+++ Records supplied

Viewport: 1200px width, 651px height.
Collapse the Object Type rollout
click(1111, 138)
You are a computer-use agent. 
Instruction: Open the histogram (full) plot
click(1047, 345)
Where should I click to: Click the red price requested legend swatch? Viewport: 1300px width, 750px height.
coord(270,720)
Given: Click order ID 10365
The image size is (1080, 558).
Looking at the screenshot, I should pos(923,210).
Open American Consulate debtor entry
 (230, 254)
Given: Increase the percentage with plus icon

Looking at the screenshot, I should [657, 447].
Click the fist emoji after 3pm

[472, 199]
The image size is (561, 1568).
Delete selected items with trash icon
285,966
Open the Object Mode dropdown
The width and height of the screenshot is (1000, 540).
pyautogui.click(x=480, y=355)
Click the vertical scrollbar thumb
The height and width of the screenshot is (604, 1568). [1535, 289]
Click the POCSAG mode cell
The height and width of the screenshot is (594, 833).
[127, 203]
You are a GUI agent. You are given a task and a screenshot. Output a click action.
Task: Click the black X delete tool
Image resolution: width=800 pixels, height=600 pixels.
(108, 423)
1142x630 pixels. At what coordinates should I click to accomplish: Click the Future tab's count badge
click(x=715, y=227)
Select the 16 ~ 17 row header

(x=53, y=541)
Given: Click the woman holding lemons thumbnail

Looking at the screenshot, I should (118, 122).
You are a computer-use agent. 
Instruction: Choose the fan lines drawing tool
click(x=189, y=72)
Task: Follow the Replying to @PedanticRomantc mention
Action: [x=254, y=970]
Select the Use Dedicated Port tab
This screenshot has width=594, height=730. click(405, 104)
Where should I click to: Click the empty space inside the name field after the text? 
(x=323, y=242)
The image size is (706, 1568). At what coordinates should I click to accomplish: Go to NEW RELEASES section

++++++

**Goal of the exercise**
This exercise calls for the lines from the one holding "1142x630 pixels. At" through the end of the entries, transcribed exactly and with nothing more.

**Your solution**
1142x630 pixels. At what coordinates should I click to accomplish: Click the Future tab's count badge
click(x=715, y=227)
Select the 16 ~ 17 row header

(x=53, y=541)
Given: Click the woman holding lemons thumbnail

Looking at the screenshot, I should (118, 122).
You are a computer-use agent. 
Instruction: Choose the fan lines drawing tool
click(x=189, y=72)
Task: Follow the Replying to @PedanticRomantc mention
Action: [x=254, y=970]
Select the Use Dedicated Port tab
This screenshot has width=594, height=730. click(405, 104)
Where should I click to: Click the empty space inside the name field after the text? 
(x=323, y=242)
The image size is (706, 1568). At what coordinates should I click to accomplish: Go to NEW RELEASES section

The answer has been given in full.